DIRECTIONS FOR THIS TASK - Only the text carries over: repeat the records exactly and drop the images.

RECORDS TO USE -
• • • • • • •

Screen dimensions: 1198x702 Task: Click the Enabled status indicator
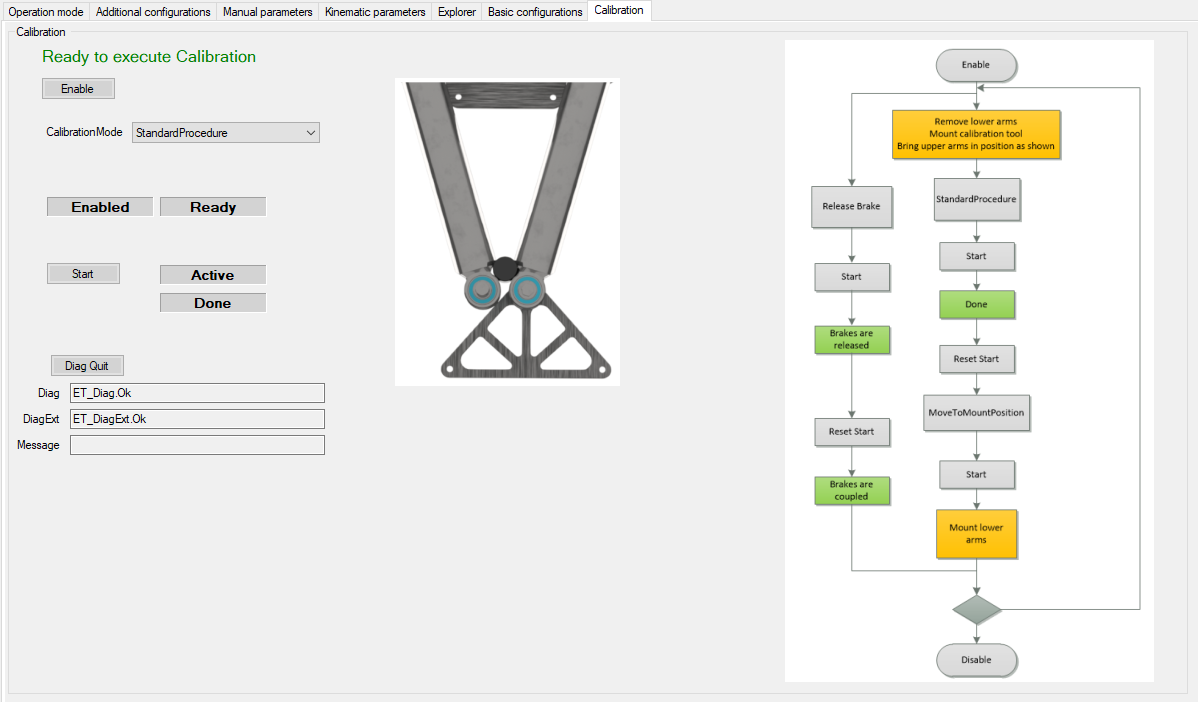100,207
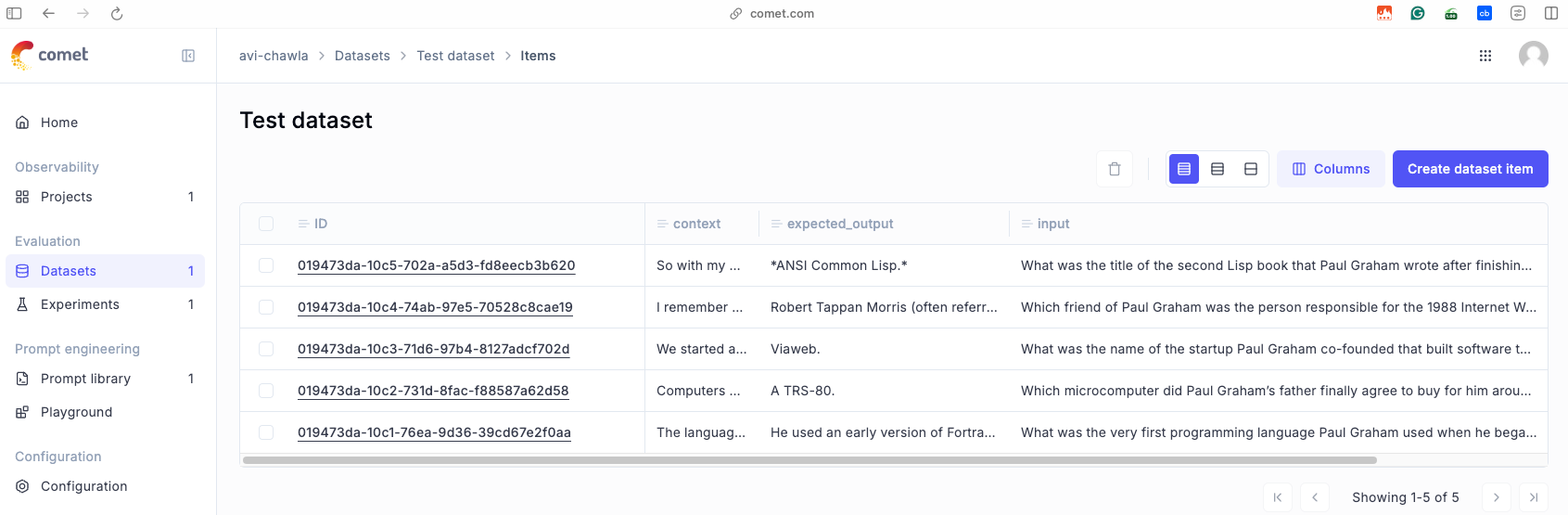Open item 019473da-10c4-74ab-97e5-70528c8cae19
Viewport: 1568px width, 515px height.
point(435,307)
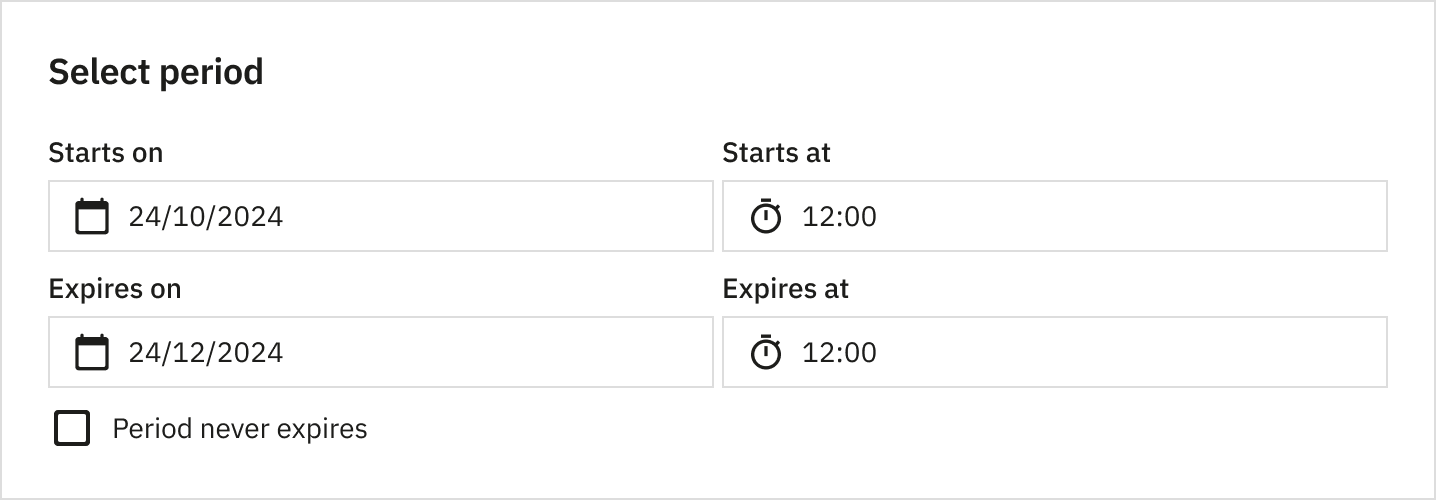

• • • • • • •

FINISHED TASK -
Screen dimensions: 1198x702 Task: Click the Enabled status indicator
100,207
Open item 019473da-10c4-74ab-97e5-70528c8cae19
Viewport: 1568px width, 515px height.
point(435,307)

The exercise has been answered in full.